Published online Dec 16, 2012. doi: 10.4253/wjge.v4.i12.565
Revised: July 4, 2012
Accepted: October 20, 2012
Published online: December 16, 2012
AIM: To investigate the feasibility and safety of the treatment of an upper gastrointestinal (GI) submucosal tumor with endoscopic submucosal dissection (ESD).
METHODS: A total of 20 patients with esophageal and gastric submucosal tumors emerged from the muscular layer identified by endoscopic ultrasonography were collected from January 2009 to June 2010. Extramural or dumbbell-like lesions were excluded by an enhanced computerized tomography (CT) scan.

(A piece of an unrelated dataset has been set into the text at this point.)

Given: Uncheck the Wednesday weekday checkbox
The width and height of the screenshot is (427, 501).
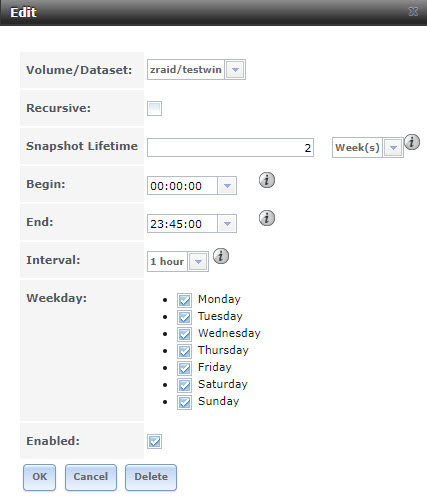Looking at the screenshot, I should pyautogui.click(x=184, y=334).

All patients had intravenous anesthesia with propofol and then underwent the ESD procedure to resect these submucosal tumors. The incision was closed by clips as much as possible to decrease complications, such as bleeding or perforation, after resection of the tumor. All the specimens were collected and evaluated by hematoxylin, eosin and immunohistochemical staining, with antibodies against CD117, CD34, desmin, α-smooth muscle actin and vimentin to identify the characteristics of the tumors. Fletch’s criteria was used to evaluate the risk of gastrointestinal stromal tumors (GISTs). All patients underwent a follow-up endoscopy at 3, 6 and 12 mo and CT scan at 6 and 12 mo.
RESULTS: The study group consisted of 5 men and 15 women aged 45-73 years, with a mean age of 60.2 years. Three tumors were located in the esophagus, 9 in the gastric corpus, 4 in the gastric fundus, 3 lesions in the gastric antrum and 1 in the gastric angulus. Apart from the one case in the gastric angulus which was abandoned due to being deeply located in the serosa, 94.7% (18/19) achieved complete gross dissection by ESD with operation duration of 60.52 ± 30.32 min. The average maximum diameter of tumor was 14.8 ± 7.6 mm, with a range of 6 to 30 mm, and another lesion was ligated by an endoscopic ligator after most of the lesion was dissected. After pathological and immunohistochemical analysis, 12 tumors were identified as a GI stromal tumor and 6 were leiomyoma. Mitotic count of all 12 GIST lesions was fewer than 5 per 50 HPF and all lesions were at very low (9/12, 75.0%) or low risk (3/12, 25.0%) according to Fletch’s criteria. Procedure complications mainly included perforation and GI bleeding; perforation occurred in 1 patient and conservative treatment succeeded by a suturing clip and no post-operative GI bleeding occurred. All patients were followed up for 6.5 ± 1.8 mo (range, 3-12 mo) by endoscopy and abdominal CT. Local recurrence and metastasis did not occur in any patient.
CONCLUSION: ESD shows promise as a safe and feasible technique to resect esophageal and gastric submucosal tumors and the incidence of complications was very low. Clinical studies with more subjects and longer follow-up are needed to confirm its treatment value.